Our team spends a lot of time in hospital supply rooms and in almost every facility, we see a requisitioning method we call “par replenishment.” This seems to be the most common form of supply ordering found in hospitals today. But people THINK it’s inventory management.
Here’s what’s supposed to happen: supply technicians enter a supply room and visually scan each item on the shelf. If they see something that appears to be low, they’ll scan the item using a barcode scanner on a mobile computer, then enter in the current quantity on the shelf. This quantity will be compared against a par value and, if needed, generate a requisition to restock the item.
What often happens instead: a supply tech enters a store room and thinks several items look low, so he or she enters a number that will trick par levels and trigger a reorder.
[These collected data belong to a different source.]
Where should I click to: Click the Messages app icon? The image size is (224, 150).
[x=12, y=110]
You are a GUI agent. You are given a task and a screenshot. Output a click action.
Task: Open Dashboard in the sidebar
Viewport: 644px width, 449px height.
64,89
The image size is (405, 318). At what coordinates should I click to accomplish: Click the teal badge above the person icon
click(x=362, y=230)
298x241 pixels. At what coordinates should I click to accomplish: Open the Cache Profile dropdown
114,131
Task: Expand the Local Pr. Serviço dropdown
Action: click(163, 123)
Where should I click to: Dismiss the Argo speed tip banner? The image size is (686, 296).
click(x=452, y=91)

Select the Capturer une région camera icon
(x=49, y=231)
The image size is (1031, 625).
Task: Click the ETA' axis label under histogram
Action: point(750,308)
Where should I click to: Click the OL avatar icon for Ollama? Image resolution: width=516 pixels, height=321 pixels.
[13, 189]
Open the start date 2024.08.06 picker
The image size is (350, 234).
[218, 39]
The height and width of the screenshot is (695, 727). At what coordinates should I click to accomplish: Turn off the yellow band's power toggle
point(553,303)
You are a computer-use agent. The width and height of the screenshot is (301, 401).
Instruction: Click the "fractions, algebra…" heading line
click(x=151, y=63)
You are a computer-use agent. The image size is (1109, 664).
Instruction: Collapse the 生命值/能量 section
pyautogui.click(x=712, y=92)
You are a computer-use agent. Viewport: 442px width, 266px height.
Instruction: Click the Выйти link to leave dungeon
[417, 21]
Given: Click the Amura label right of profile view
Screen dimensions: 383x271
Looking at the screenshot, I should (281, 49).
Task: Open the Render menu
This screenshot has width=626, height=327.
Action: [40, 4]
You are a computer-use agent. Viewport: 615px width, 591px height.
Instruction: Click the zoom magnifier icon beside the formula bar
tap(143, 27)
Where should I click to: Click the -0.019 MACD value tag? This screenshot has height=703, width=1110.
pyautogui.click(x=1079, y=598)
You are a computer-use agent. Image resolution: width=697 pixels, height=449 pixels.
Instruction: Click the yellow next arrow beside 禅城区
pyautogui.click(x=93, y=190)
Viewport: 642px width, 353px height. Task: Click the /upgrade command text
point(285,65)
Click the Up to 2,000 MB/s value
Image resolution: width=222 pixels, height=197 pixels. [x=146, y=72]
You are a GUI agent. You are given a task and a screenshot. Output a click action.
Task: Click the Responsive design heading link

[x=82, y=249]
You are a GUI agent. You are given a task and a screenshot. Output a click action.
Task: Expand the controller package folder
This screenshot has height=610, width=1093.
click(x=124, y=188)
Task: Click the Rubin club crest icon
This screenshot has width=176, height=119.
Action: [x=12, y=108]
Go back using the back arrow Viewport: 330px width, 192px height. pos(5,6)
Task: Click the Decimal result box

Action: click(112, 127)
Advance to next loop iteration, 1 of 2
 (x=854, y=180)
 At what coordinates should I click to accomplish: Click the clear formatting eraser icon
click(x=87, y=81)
The problem is pretty clear – supply levels end up “off” and par levels get further from accurate. Then ripples start to occur…
- First, it’s easy to miss items that have fallen below par – so you get stock-outs.
- Then nurses start to doubt supply chain and create their own personal safety stock of hidden supplies.
- Next there’s a doctor, upset by the stock-out, so nurses ignore purchasing contracts and rush-ship materials, costing the hospital more in item and freight costs.
- Now comes overstocking, which not only costs more money, but also results in waste from expiring products. (Nobody ever checks the expiration date on the boxes hidden in the ceiling tiles.)
Par levels in a par replenishment system often mean nothing because there’s no accurate item velocity. As a result, inventory is not being managed, it’s simply being continually reordered.